EXCERPTED DATA:
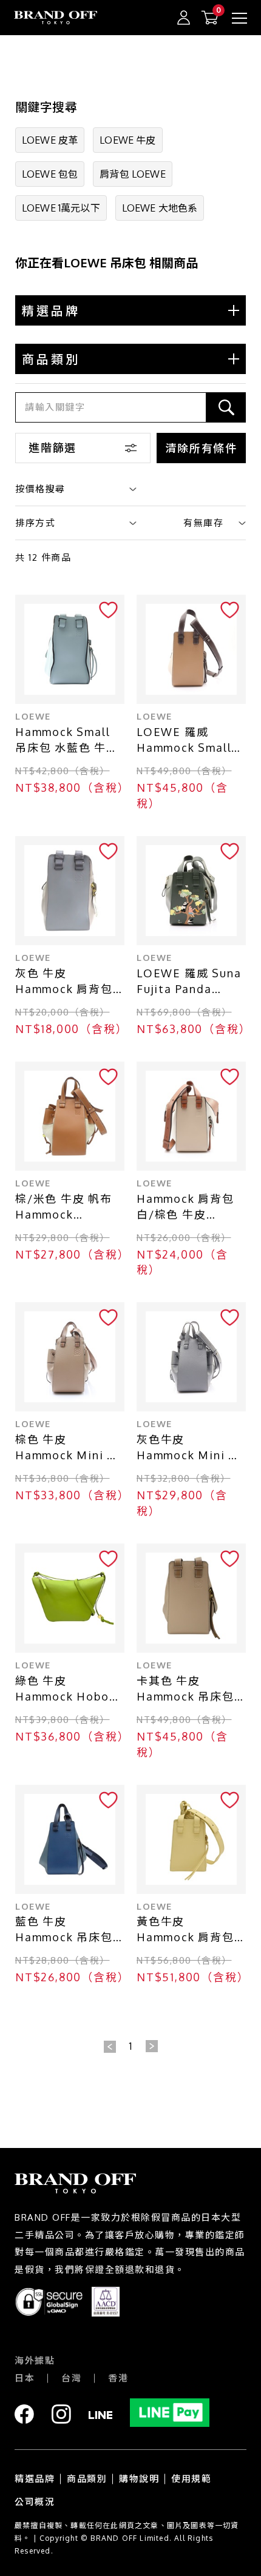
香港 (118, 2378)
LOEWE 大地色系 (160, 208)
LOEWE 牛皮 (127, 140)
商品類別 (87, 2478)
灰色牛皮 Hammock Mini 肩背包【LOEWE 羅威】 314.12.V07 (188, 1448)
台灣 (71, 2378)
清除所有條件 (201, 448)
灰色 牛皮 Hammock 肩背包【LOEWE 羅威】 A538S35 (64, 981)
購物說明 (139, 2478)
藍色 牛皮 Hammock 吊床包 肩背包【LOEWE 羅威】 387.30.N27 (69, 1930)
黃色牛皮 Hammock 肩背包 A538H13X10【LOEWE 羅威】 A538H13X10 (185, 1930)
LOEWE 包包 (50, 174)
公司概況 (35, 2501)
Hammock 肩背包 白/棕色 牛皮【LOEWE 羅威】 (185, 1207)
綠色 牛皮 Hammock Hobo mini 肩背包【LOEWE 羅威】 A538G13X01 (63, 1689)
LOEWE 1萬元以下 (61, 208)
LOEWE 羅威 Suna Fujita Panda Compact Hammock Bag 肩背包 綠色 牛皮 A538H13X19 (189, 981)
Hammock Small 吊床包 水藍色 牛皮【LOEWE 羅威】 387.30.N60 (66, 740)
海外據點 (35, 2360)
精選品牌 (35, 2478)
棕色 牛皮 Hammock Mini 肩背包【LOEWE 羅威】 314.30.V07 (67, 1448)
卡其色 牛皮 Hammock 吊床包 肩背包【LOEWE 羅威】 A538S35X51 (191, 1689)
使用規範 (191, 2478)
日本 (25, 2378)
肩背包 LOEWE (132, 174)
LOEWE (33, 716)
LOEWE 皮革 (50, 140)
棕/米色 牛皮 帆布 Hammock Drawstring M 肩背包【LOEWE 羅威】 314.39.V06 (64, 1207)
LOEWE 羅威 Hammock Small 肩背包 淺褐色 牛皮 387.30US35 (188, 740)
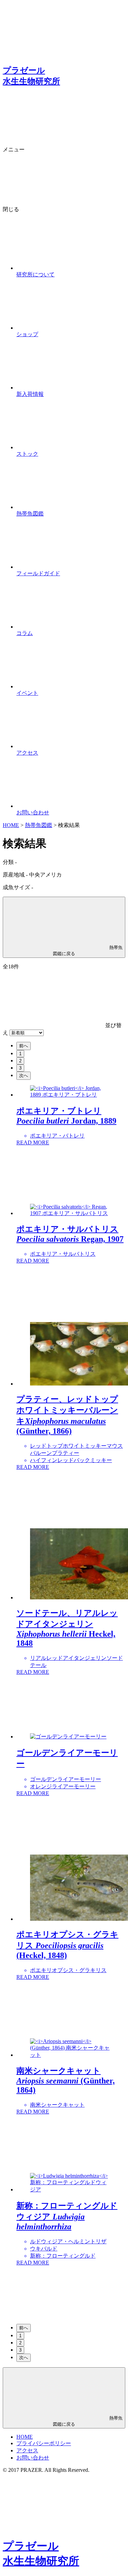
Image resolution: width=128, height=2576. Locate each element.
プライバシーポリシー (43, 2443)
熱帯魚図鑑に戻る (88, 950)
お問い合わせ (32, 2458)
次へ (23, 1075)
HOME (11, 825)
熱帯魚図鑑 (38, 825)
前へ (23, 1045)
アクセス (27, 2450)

WORK INSTRUCTION:
Return the material exactly as given above, picture-free.

SOLUTION TO THE PROBLEM:
香港 (118, 2378)
LOEWE 大地色系 (160, 208)
LOEWE 牛皮 (127, 140)
商品類別 (87, 2478)
灰色牛皮 Hammock Mini 肩背包【LOEWE 羅威】 314.12.V07 (188, 1448)
台灣 (71, 2378)
清除所有條件 (201, 448)
灰色 牛皮 Hammock 肩背包【LOEWE 羅威】 A538S35 (64, 981)
購物說明 (139, 2478)
藍色 牛皮 Hammock 吊床包 肩背包【LOEWE 羅威】 387.30.N27 (69, 1930)
黃色牛皮 Hammock 肩背包 A538H13X10【LOEWE 羅威】 A538H13X10 (185, 1930)
LOEWE 包包 (50, 174)
公司概況 (35, 2501)
Hammock 肩背包 白/棕色 牛皮【LOEWE 羅威】 (185, 1207)
綠色 牛皮 Hammock Hobo mini 肩背包【LOEWE 羅威】 A538G13X01 (63, 1689)
LOEWE 1萬元以下 (61, 208)
LOEWE 羅威 Suna Fujita Panda Compact Hammock Bag 肩背包 綠色 牛皮 A538H13X19 (189, 981)
Hammock Small 吊床包 水藍色 牛皮【LOEWE 羅威】 387.30.N60 (66, 740)
海外據點 (35, 2360)
精選品牌 (35, 2478)
棕色 牛皮 Hammock Mini 肩背包【LOEWE 羅威】 314.30.V07 (67, 1448)
卡其色 牛皮 Hammock 吊床包 肩背包【LOEWE 羅威】 A538S35X51 (191, 1689)
使用規範 (191, 2478)
日本 (25, 2378)
肩背包 LOEWE (132, 174)
LOEWE (33, 716)
LOEWE 皮革 (50, 140)
棕/米色 牛皮 帆布 Hammock Drawstring M 肩背包【LOEWE 羅威】 314.39.V06 (64, 1207)
LOEWE 羅威 Hammock Small 肩背包 淺褐色 牛皮 387.30US35 (188, 740)
Image resolution: width=128, height=2576. Locate each element.
プライバシーポリシー (43, 2443)
熱帯魚図鑑に戻る (88, 950)
お問い合わせ (32, 2458)
次へ (23, 1075)
HOME (11, 825)
熱帯魚図鑑 (38, 825)
前へ (23, 1045)
アクセス (27, 2450)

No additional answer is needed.